I think it has to do with just getting it down, marking the day-to-day despair, the things that don’t make much sense until they’re commemorated with words. Words give things shape. I was a writer, and I had to write it down and poetry was the only way I could do it. I also kept a journal which was enormously detailed. It included things that people told me about Mando, letters from people who knew him. It’s long and wrenching to read. Somehow it’s easier to read a poem than to re-read that.

My friend Janis Haag, a poet in Sacramento, first started writing poetry after her husband died many years ago. She took a class in writing through grief at her local hospital. Another friend, Hilary Abramson, whose husband died before Mando, took a class with Jan and knew and adored Mando. We exchanged our poems about grief. The process of writing it down and sharing with someone who knew the person who died was helpful; it made the person who died seem more real. It’s a way to animate our memories, really. 
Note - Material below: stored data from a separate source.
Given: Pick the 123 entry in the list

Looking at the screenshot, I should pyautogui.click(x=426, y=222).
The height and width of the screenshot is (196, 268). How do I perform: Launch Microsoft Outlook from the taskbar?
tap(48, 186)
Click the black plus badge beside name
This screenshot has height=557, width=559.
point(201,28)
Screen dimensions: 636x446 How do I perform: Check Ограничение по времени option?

Describe the organization of the chapbook to give readers an idea what it covers.

I took a Lighthouse class on making a chapbook with the amazing poet Andrea Rexilius, and we talked about how the poems need to talk with each other on the page, maybe even repeat a word or an idea throughout the book. I used sections to sort of move it along and somehow clarify that the poems happened at different times. 

The first section is about Mando’s death in Mexico City and the immediate aftermath. The second is roughly about going to Peru to study Spanish. I also spent time in Buenos Aires, a place Mando loved, and in Spain where he planned to attend graduate school. One poem in that section, “Water in an Eye,” is about when I first realized why I was so intent on re-learning Spanish, which I had stopped speaking when Mando died. I realized in the writing of that poem that Spanish is probably the last human sound he ever heard. 

The third section, “Memory, Aspirated,” is made of memory poems commemorating feelings or events that happened in the years afterward.

“Where Would You Have Gone, Young Reporter,” the fourth section, remembers Mando and speculates about what he would be doing today. It’s kind of a futile exercise, but I’ve heard from friends that these poems brought him back to them a little.